Record set: Begin
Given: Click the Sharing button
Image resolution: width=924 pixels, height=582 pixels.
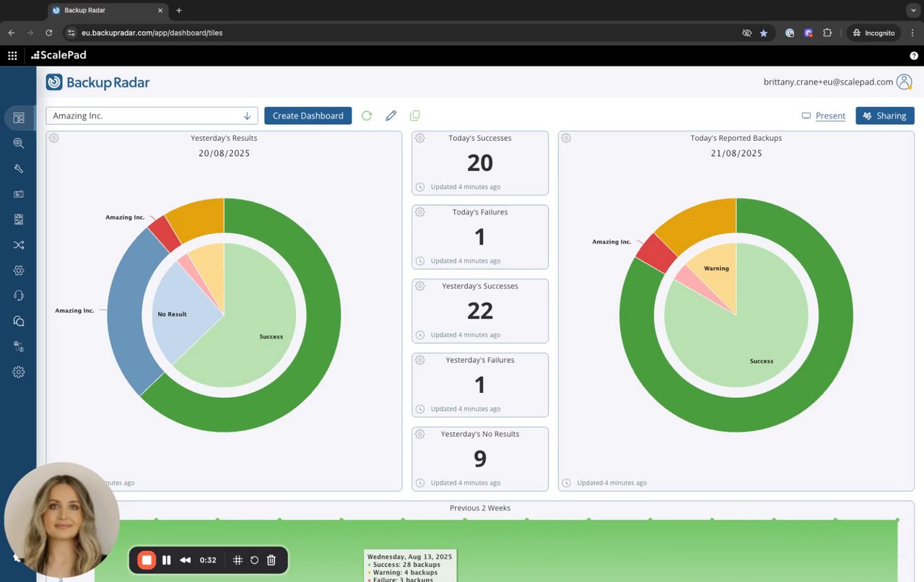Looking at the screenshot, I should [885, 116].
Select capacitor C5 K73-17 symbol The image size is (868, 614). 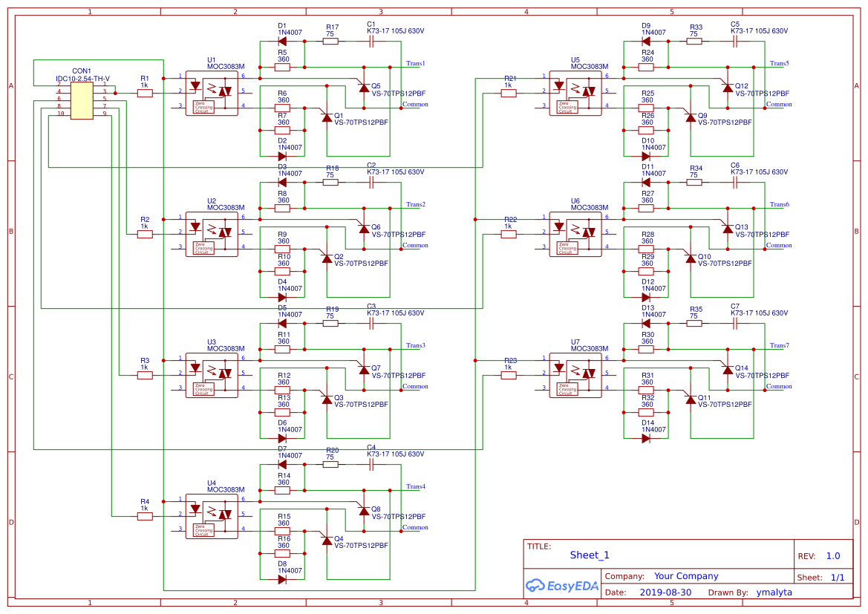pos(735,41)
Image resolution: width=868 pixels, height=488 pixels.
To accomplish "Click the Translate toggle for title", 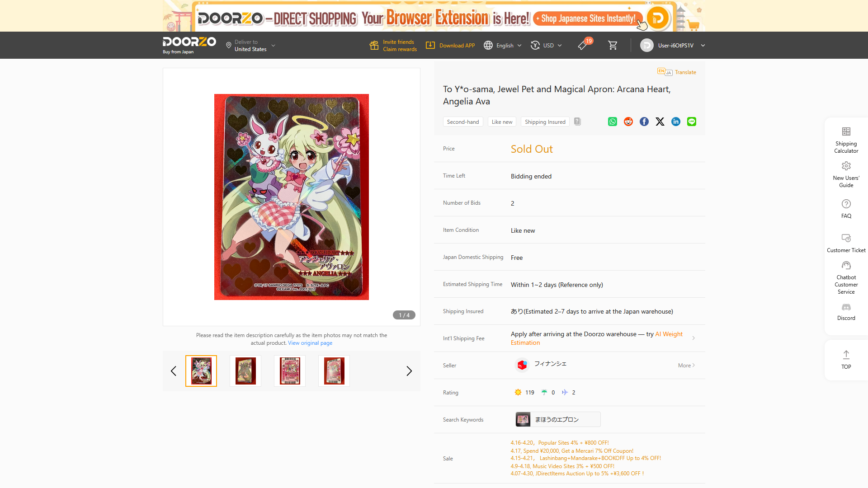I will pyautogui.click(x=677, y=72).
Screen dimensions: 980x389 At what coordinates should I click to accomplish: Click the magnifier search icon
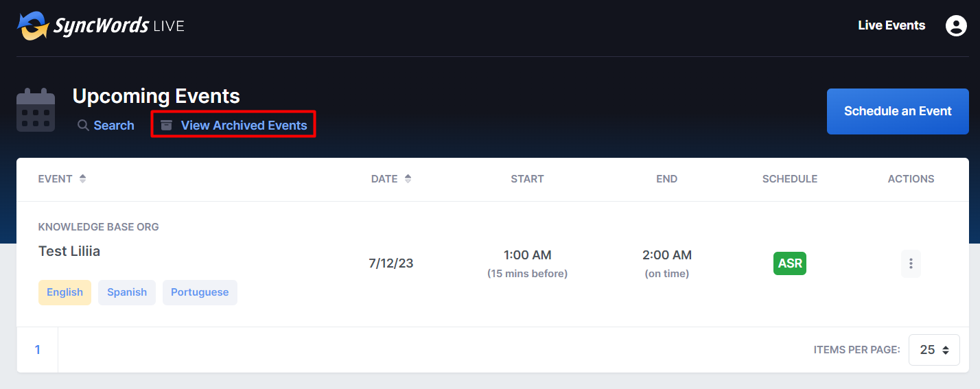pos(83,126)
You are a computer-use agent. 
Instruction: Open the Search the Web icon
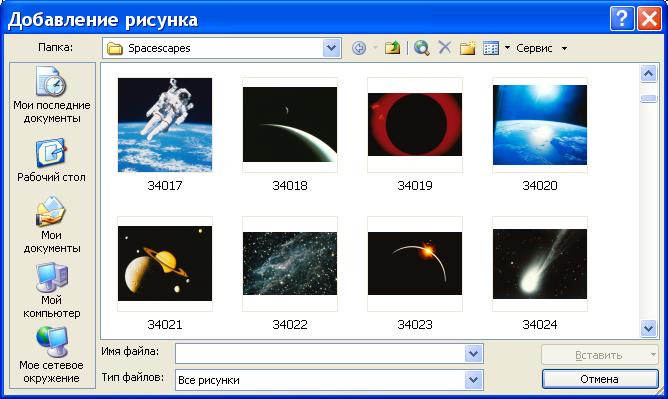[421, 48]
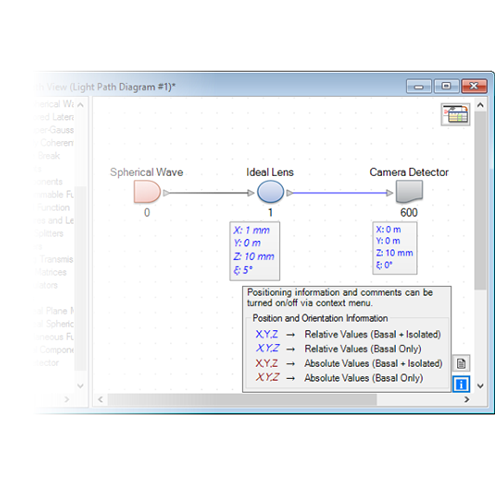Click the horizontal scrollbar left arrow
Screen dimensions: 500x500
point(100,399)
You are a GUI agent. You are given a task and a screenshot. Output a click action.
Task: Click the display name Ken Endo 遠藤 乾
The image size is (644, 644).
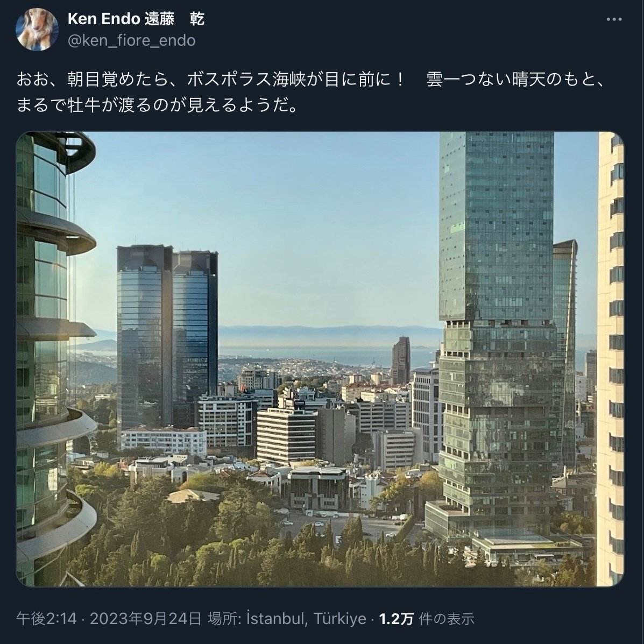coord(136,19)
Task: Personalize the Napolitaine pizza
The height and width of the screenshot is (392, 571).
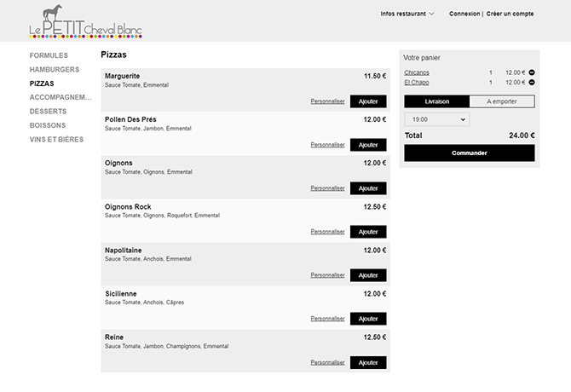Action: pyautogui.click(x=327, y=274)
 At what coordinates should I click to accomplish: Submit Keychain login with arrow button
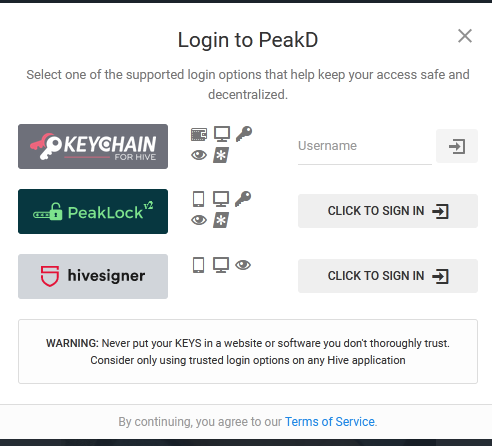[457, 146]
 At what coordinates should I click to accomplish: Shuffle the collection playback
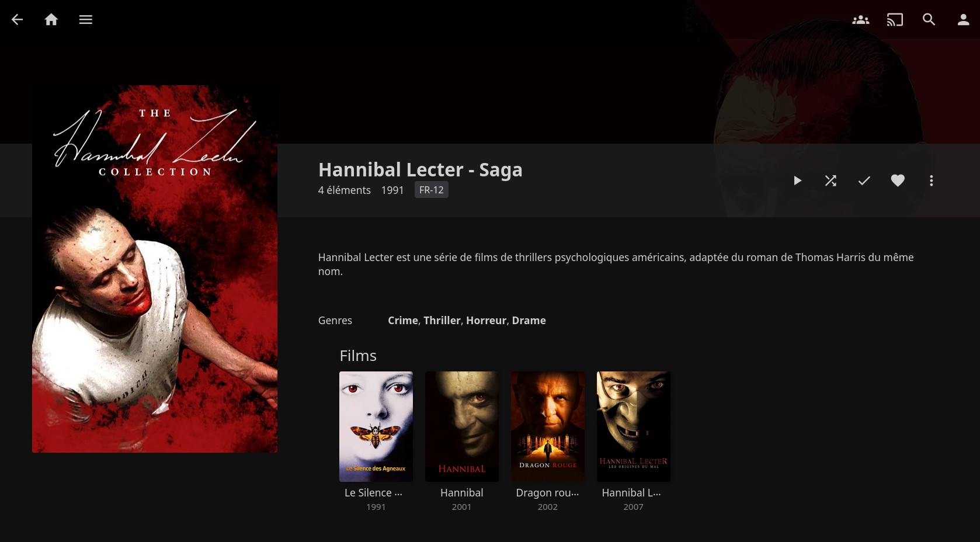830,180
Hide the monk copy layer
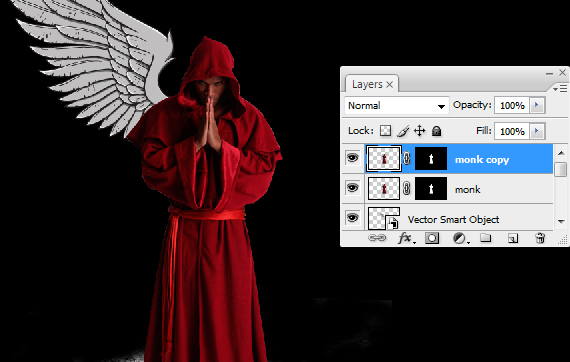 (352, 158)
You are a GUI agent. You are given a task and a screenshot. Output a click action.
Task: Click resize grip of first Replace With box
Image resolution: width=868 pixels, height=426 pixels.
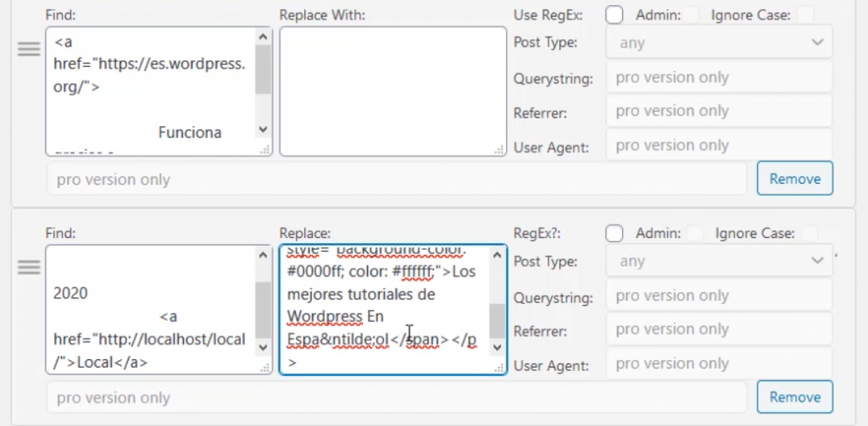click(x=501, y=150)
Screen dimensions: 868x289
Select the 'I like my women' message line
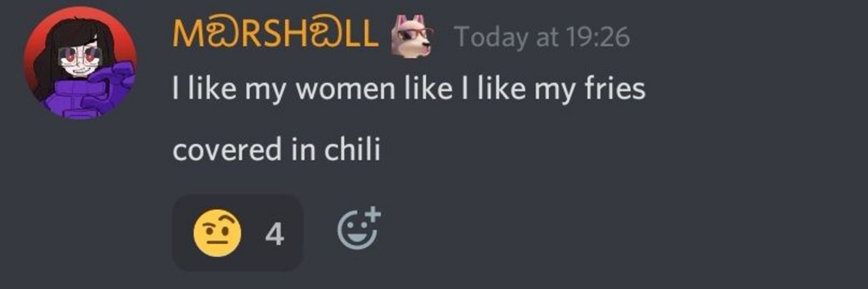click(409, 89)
Record set: End
What is expected =>
After locating "Instruction: Open the Search the Web icon" and "Task: Click the display name Ken Endo 遠藤 乾" in the records above, return exactly the line holding each one and every line between them; leave out the pictures.

Result for this task =>
Instruction: Open the Search the Web icon
[421, 48]
Click the horizontal scrollbar left arrow
Screen dimensions: 500x500
point(100,399)
You are a GUI agent. You are given a task and a screenshot. Output a click action.
Task: Click the display name Ken Endo 遠藤 乾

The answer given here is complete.